The initiative won awards for Hannah-Jones, including a 2020 Pulitzer Prize, and has expanded with a teaching guide, podcast, the nonfiction book “The 1619 Project: A New Origin Story,” the kids’ book “Born on the Water,” and most recently, a documentary series on Hulu.

The project’s longevity surprised even its author — as has the intense backlash, which has manifested in everything from historians disputing specific claims to politicians banning it from classrooms.

Far from being wary, Hannah-Jones wants to visit states like Virginia, where pushback to her work and the once-niche academic concept of critical race theory has evolved into broader fights over how history is taught in schools and access to books. She spoke in Arlington last year for “Banned Books Week.”

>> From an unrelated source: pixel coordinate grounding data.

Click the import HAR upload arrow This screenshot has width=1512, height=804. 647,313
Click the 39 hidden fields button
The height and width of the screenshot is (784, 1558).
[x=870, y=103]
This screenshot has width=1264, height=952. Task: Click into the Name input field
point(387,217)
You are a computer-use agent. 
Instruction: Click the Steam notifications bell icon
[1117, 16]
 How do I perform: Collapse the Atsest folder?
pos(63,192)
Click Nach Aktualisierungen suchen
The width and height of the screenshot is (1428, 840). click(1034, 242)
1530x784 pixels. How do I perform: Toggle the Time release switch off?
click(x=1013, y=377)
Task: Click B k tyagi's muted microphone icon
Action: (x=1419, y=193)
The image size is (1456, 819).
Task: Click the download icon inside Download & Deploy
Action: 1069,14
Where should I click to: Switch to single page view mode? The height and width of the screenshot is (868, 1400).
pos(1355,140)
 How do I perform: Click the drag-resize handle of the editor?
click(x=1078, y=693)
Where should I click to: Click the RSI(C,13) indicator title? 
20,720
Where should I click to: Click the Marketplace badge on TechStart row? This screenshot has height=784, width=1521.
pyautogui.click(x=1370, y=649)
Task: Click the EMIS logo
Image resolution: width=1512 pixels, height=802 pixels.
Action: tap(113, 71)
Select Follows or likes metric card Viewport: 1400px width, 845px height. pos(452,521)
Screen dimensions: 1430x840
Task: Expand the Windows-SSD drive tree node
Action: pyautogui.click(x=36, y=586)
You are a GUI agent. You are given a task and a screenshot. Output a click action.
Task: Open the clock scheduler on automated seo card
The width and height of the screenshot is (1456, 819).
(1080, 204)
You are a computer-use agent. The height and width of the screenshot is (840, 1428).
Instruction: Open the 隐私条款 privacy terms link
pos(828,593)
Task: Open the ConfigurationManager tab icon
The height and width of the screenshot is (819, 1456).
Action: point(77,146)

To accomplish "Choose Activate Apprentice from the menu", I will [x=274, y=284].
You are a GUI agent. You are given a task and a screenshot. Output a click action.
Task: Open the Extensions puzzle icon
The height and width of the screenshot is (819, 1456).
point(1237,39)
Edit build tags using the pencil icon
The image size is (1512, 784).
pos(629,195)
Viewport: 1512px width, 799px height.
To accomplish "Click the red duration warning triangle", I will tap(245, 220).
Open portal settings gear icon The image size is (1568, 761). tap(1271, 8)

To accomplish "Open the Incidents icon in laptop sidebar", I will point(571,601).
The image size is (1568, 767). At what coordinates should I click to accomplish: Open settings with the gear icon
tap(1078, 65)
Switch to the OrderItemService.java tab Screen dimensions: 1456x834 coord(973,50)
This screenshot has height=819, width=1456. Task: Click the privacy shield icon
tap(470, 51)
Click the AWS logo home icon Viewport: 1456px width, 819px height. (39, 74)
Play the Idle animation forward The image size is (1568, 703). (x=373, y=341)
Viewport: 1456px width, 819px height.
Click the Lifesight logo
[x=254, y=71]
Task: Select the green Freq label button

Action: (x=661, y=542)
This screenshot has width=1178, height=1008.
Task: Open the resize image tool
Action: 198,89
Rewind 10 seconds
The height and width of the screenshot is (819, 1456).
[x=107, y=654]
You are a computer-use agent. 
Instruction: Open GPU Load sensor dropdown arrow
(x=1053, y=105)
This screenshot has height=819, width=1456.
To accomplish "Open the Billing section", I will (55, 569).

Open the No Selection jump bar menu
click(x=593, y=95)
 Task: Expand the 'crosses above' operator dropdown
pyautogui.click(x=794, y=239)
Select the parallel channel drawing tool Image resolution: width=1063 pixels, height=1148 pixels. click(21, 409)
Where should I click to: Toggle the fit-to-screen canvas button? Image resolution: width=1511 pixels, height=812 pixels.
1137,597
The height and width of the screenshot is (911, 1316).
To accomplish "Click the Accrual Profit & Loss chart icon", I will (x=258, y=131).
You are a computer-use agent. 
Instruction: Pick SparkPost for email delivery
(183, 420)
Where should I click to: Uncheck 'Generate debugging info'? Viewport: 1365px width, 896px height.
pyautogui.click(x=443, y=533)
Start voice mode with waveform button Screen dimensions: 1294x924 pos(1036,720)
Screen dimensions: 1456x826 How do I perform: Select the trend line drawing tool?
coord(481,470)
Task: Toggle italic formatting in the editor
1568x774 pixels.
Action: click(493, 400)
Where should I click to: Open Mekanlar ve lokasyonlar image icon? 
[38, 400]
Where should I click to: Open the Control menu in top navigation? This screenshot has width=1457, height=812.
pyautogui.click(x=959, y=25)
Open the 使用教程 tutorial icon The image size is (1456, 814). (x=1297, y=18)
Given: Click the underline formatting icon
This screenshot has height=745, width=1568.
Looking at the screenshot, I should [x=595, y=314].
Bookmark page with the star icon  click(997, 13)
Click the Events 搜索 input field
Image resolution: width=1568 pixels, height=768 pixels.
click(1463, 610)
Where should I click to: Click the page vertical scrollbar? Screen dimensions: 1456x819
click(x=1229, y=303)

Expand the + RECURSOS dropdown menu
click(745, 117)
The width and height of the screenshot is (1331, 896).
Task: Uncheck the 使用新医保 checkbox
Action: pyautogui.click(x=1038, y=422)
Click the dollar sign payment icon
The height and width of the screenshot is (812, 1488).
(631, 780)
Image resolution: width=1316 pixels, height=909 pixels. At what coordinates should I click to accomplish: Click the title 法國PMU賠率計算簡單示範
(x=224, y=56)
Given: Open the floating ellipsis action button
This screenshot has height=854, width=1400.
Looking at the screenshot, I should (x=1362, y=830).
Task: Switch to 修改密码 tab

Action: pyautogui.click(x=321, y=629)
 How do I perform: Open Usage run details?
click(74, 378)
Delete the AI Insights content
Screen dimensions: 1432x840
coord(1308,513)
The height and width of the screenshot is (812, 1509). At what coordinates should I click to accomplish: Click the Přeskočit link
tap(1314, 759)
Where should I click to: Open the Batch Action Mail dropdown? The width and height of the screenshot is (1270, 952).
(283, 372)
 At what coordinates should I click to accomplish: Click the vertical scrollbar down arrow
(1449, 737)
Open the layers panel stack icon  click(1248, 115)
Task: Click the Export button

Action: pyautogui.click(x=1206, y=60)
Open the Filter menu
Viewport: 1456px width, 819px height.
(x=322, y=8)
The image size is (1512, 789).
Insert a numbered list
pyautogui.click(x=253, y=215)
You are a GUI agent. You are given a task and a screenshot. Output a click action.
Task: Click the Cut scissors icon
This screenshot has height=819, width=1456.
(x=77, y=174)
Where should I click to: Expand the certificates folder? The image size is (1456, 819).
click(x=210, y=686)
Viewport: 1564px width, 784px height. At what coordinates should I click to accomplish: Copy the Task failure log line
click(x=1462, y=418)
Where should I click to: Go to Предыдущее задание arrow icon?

“It’s really important for me to go into places that are having these battles,” she told FFXnow. “Really, I see part of it as standing up for teachers and librarians and students’ right to learn, but of course, in a place like Virginia or a place like Fairfax County, or a place like Arlington, or really anywhere, we are daily seeing how the legacy of slavery is shaping lives, and people don’t often recognize that.”

Virginia plays a central role in The 1619 Project. In addition to harboring the first ship to carry enslaved Africans to the land that would become the U.S., Virginia enacted many of the first laws to institutionalize slavery and passed a Racial Integrity Act defining racial categories to prohibit miscegenation.

“Virginia in many ways is ground zero for everything else we see in America,” Hannah-Jones said.

The laws have been relegated to the past, but their consequences haven’t. For example, Fairfax County’s current housing challenges are partly the product of decades of discrimination.

The outcry over changes to Thomas Jefferson High School for Science and Technology’s admissions policies echoes the area’s massive resistance to integration as a battle over “who should get access to the, quote-unquote, best public schools in the community,” according to Hannah-Jones.

While Sunday’s talk at The Alden (1234 Ingleside Avenue) won’t include book signings, Hannah-Jones says she’s looking forward to the Q&A portion as an opportunity to hear from the community — and judging by the lengthy waitlist, McLean residents are equally eager to hear from her.

“A lot of times, the people who oppose the teaching of these histories, who support these divisive concept laws and book bans get a lot of attention, but I don’t think they represent most Americans,” she said. “The fact that there are so many people who want to engage with these ideas and have thoughtful conversations about them is very heartening.”